REIDENBACH Ich greife Teile des traditionellen Requiems heraus und verbinde die mit  anderen Stilistiken des 16./17. Jahrhunderts (Johann Sebastian Bach beispielsweise).  Das abschließende „Lux aeterna“ verwendet dann ganz den Wortlaut des traditionellen Requiems.

Gibt es denn Abschnitte im Text, die Sie ganz persönlich berühren oder die Sie einfach als Komponist  für vorbildlich halten?

REIDENBACH Ich habe eine Textstelle aus den Briefen der jungen Frau zitiert. Sie erscheint aber nicht als Vertonung, sondern nur als gesprochener Text. Was im Werk musikalisch davor und danach kommt, das ist dieser Textstelle tief nachempfunden.

Die Person, um die Ihr Requiem gleichsam herumkomponiert ist – was war sie  für ein Mensch? Wie stehen Sie heute zu ihr?

REIDENBACH Man kann den Ausdruck in meiner Komposition vielleicht als „stilisierte Trauer“ verstehen.
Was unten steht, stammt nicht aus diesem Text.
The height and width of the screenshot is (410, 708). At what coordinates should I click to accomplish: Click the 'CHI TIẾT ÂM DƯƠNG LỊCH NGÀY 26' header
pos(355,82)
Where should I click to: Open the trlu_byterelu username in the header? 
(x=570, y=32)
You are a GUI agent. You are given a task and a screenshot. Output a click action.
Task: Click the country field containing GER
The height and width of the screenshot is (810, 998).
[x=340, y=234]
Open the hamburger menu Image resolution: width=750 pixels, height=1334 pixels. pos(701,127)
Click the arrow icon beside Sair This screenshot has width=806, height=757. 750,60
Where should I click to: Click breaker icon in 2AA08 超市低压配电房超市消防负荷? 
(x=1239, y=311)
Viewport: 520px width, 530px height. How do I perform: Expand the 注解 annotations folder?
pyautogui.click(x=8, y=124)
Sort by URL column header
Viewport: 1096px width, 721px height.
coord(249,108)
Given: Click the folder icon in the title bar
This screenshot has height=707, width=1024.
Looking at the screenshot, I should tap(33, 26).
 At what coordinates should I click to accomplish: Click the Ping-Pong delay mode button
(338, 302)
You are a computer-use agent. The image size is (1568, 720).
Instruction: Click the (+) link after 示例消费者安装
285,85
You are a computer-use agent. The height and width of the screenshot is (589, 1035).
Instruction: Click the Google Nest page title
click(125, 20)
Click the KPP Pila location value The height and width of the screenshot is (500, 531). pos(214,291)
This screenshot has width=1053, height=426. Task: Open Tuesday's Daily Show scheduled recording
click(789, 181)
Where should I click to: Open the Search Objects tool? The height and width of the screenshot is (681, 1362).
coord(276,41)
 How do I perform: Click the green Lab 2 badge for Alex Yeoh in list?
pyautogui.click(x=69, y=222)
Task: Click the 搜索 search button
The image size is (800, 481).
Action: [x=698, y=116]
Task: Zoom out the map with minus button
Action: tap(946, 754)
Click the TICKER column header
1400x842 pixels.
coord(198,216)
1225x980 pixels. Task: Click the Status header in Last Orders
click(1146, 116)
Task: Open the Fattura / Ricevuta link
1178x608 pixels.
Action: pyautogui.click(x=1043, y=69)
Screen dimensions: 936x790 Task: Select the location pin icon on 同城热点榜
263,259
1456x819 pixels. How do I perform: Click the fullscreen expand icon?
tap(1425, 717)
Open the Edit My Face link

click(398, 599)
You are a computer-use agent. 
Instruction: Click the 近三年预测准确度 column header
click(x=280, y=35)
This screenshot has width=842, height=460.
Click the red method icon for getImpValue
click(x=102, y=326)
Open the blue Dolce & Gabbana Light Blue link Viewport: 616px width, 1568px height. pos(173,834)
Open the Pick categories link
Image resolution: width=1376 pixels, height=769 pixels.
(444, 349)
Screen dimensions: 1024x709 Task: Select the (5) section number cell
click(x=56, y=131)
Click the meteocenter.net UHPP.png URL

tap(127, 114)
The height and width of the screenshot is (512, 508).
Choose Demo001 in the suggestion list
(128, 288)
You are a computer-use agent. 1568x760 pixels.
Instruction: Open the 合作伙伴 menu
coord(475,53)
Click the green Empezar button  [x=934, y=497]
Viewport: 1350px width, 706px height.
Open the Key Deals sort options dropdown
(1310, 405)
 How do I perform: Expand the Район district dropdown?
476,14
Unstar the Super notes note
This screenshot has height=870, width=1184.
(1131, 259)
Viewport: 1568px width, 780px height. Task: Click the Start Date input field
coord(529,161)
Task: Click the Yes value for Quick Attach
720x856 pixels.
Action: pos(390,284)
Die persönliche Begegnung liegt nun mehr als 30 Jahre zurück und war auch eine Begegnung in der Musik. Ich habe sie aus den Augen verloren und später dann erfahren, dass sie todkrank ist. Für mich war sehr wichtig, in den letzten Monaten ihres Lebens in regelmäßigem Kontakt zu ihr gestanden zu haben. Die persönliche Bindung ist für die Musik meines Requiems bedeutsam gewesen. Ich möchte auch in Töne fassen, was Menschen auf dem Weg zum Tod erleben und empfinden.

Ein Requiem geht an die Wurzeln menschlicher Existenz. Ganz persönlich gefragt: Wie stehen Sie zum „Lux aeterna“ – zur Vision eines ewigen Lebens?

REIDENBACH Ich möchte es so ausdrücken: Diese Vision ist ein neues, menschlich naheliegendes Wunschdenken – man kann es nicht anders formulieren. Ich versuche, im „Lux aeterna“ durch Klangflächen eine Art akustischen Nebel auszubreiten, der die Botschaft des „ewigen Lichts“ quasi andeutet. Ich hab am Schluss ein klangvolles, doppelchöriges „Amen“ vertont, und doch bleibt alles letztendlich Wunschvorstellung.

Das heißt doch: Das Lux aeterna ist nur ein unbestimmtes Licht…

REIDENBACH … und der gregorianische Choral, den ich zitiere, hat durch die kompositorische Anlage mit einem Fernchor auch etwas kalkuliert Vages. Ich möchte aber noch etwas dazu sagen: Ich bin über die Nähe zum „Deutschen Requiem“ von Brahms im kommenden Konzert sehr glücklich. Weil meine Komposition sich im Wesentlichen mit der Angst vor dem Tod auseinandersetzt. Und danach – ganz anders Brahms. Was dessen „Deutsches Requiem“ ausdrückt, ist eine solch wunderbar tröstende Glückseligkeit – und vielleicht eine Antwort auf die Fragen, die mein Requiem stellt.